(WORK ITEM)
Look for the line that has "[Go to cart] (675, 28)" in the material below; please repeat it and every line after it, exactly, up to and including the line that has "Search (318, 417)", and nothing else.
Segment Open
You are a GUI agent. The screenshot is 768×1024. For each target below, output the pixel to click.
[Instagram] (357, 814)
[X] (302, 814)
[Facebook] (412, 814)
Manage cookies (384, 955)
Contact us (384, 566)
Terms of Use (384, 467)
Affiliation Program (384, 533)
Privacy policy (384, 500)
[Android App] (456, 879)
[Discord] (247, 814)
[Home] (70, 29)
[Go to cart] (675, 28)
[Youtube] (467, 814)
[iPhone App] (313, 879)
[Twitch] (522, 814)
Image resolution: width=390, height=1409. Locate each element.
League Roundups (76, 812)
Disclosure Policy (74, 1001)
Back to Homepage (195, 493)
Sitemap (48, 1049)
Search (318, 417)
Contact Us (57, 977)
Segment Closed
(YOUR SOLUTION)
[Go to cart] (675, 28)
[Youtube] (467, 814)
[iPhone App] (313, 879)
[Twitch] (522, 814)
Image resolution: width=390, height=1409. Locate each element.
League Roundups (76, 812)
Disclosure Policy (74, 1001)
Back to Homepage (195, 493)
Sitemap (48, 1049)
Search (318, 417)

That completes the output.